The sad truth is that in Disney's Soul, we are witnessing a reaction. Despite all of Disney’s grand cinematics and rosey colour palette, the story is one of resignation. Dissatisfied with pursuing passion, the prescription is to look elsewhere. And like most reactions, there is something that addresses a previous overemphasis. But what, then, is the place of our desires? Shall we not pursue any at all? Do they really never satisfy?

We need nuance in our passions. When they become overwhelming, they lead to a kind of worship. That worship points to an ultimate thing, of finding all my purpose in a single something. But living in our imperfect world, there is no thing in all creation that can give us that kind of significance. When our passions are intended to save us, they will inevitably fail. But the solution is not then to ignore our passions. The answer is to fit our passions under another overarching narrative that can bear the weight of our deepest desires. The artwork cannot stand alone; it needs a frame.

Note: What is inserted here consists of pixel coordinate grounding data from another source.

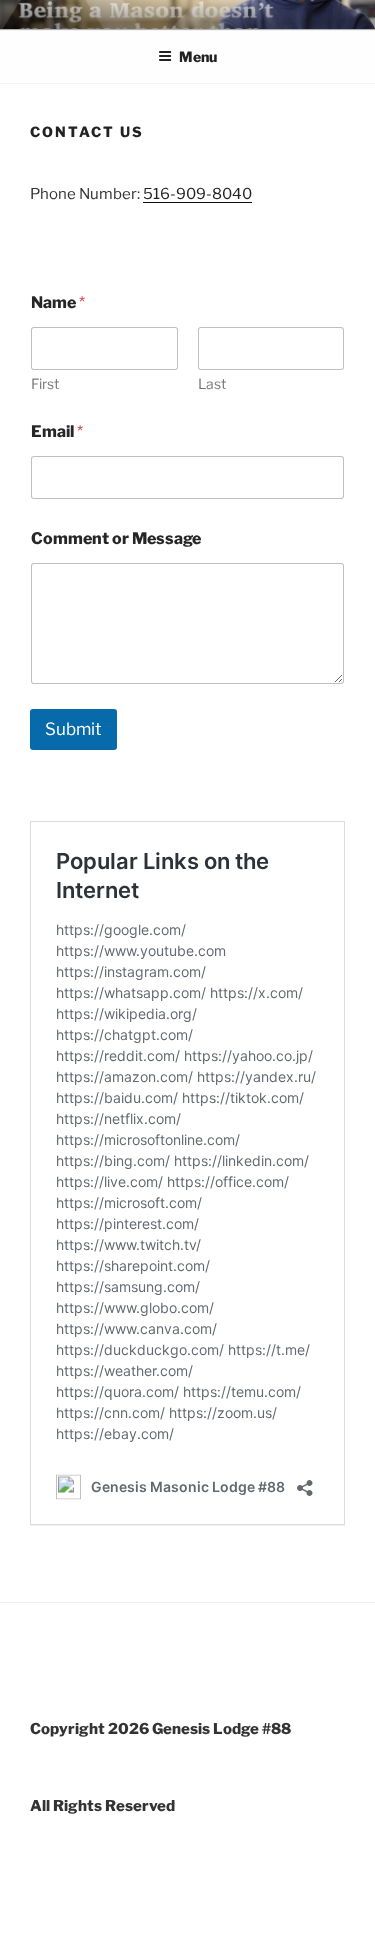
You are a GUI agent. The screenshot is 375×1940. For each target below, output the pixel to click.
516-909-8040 (197, 194)
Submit (73, 729)
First (45, 383)
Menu (198, 56)
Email (57, 431)
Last (212, 383)
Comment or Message (116, 538)
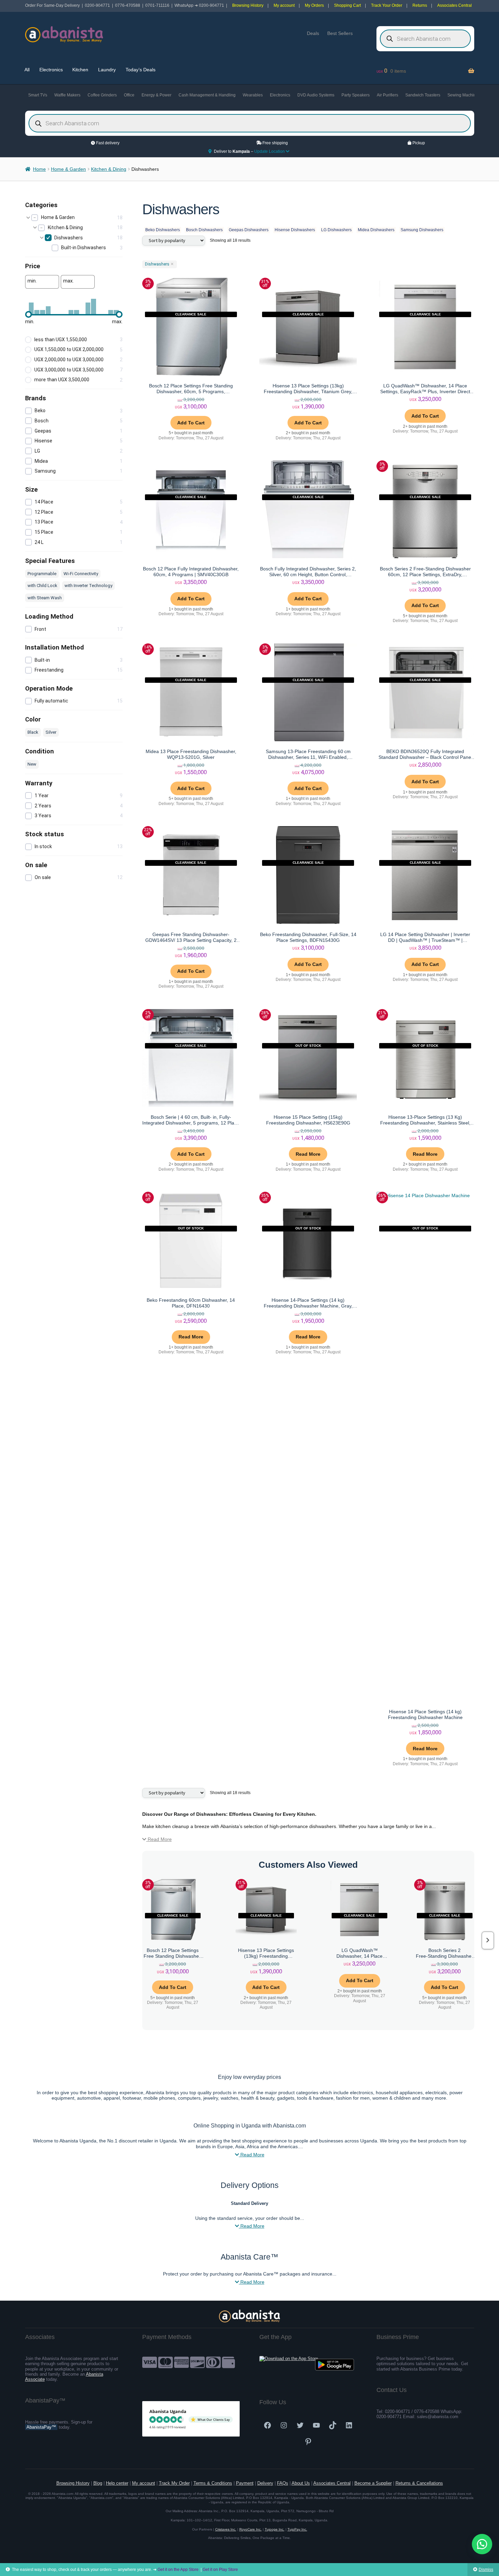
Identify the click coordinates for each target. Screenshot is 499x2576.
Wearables (253, 95)
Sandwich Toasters (422, 95)
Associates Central (454, 5)
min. (32, 281)
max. (68, 281)
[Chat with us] (482, 2544)
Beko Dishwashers (162, 229)
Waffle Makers (67, 95)
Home (39, 169)
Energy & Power (156, 95)
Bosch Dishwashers (204, 229)
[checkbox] (77, 218)
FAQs (282, 2483)
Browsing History (247, 5)
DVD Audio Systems (315, 95)
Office (129, 95)
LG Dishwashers (336, 229)
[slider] (28, 314)
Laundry (107, 69)
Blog (97, 2483)
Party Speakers (355, 95)
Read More (159, 1839)
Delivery (265, 2483)
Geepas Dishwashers (249, 229)
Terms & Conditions (212, 2483)
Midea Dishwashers (376, 229)
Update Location (270, 151)
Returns (419, 5)
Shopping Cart (347, 5)
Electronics (51, 69)
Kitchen (80, 69)
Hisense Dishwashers (295, 229)
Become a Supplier (373, 2483)
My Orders (314, 5)
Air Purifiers (387, 95)
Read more (308, 1154)
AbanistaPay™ (41, 2427)
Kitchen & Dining (108, 169)
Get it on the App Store (178, 2569)
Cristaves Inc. (225, 2529)
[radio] (74, 340)
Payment (245, 2483)
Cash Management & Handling (207, 95)
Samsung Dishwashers (422, 229)
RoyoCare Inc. (250, 2529)
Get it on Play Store (220, 2569)
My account (284, 5)
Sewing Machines (463, 95)
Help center (117, 2483)
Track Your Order (386, 5)
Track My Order (174, 2483)
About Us (301, 2483)
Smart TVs (37, 95)
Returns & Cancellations (419, 2483)
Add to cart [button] (191, 422)
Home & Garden (68, 169)
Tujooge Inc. (274, 2529)
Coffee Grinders (102, 95)
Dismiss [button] (486, 2569)
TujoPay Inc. (297, 2529)
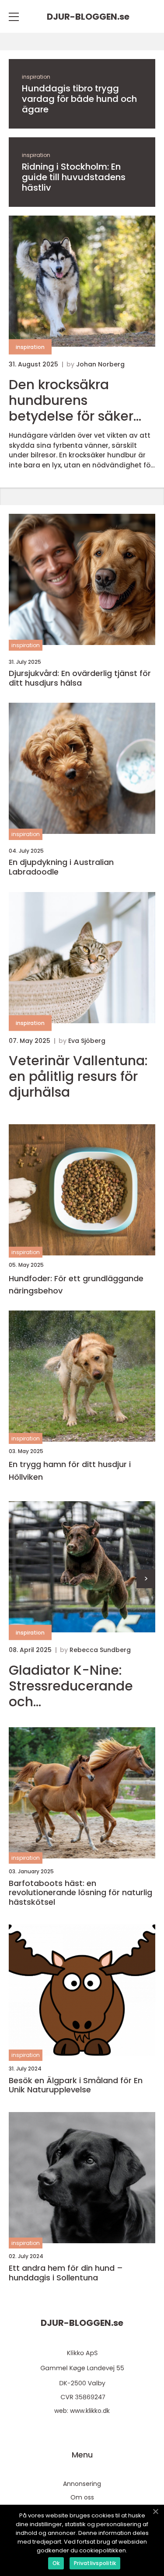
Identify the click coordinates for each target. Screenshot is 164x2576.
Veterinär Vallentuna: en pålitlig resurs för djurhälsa (78, 1076)
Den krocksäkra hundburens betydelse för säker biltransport (71, 400)
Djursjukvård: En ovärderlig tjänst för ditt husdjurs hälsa (80, 678)
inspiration (36, 76)
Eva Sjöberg (86, 1041)
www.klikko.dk (90, 2410)
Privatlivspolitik (95, 2563)
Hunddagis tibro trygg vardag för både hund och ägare (79, 99)
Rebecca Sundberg (100, 1650)
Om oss (82, 2497)
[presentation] (145, 1578)
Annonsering (82, 2483)
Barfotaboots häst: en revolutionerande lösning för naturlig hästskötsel (80, 1893)
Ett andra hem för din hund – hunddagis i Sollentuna (66, 2272)
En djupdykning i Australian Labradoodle (61, 867)
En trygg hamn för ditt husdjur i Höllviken (70, 1470)
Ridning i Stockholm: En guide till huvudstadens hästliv (74, 177)
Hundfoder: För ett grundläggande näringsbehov (76, 1285)
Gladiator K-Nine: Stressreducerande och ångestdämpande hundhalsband (71, 1686)
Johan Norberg (100, 364)
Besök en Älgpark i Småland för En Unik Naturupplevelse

But the artwork still has a place. For anyone who has ever longed for something, we know that to simply rid ourselves of it is an impossibility. Even if we could suppress our passion, it would crop up elsewhere. This is what it means to be human and desiring creatures. So what is that overarching narrative?

To go there is to go beyond what Disney offers us. But as I have always believed, Disney gives us hints. It reminds us of the goodness of our imaginations precisely because that faculty takes us beyond the four walls of our universe. Pre-born souls and the Great Beyond make us wonder about another world, perhaps better than our own. It's the kind of delight evoked by Narnia, The Shire, and Hogwarts. I believe there is a narrative out there that comes from such a place. Children often see it most clearly (yet another reason I'm a pediatrician), not on account of knowledge but because, in the frank words of E.B. White's Dr. Dorian, "Children pay better attention than grownups."

This is why I still love Disney despite its flaws. The stories brush up against a hidden reality. I know my imagination beckons, and a deep whisper in my soul tells me something in our desires is unshakeably true. There's a story from another world out there, where passion doesn't destroy our relationships, and our longings and happiness can be wed as one. There's a hope that's idealistic, but there's also a hope that intuits something we cannot properly appreciate with our five senses. We may not see it clearly yet, but certainly, Soul can help us hope for more.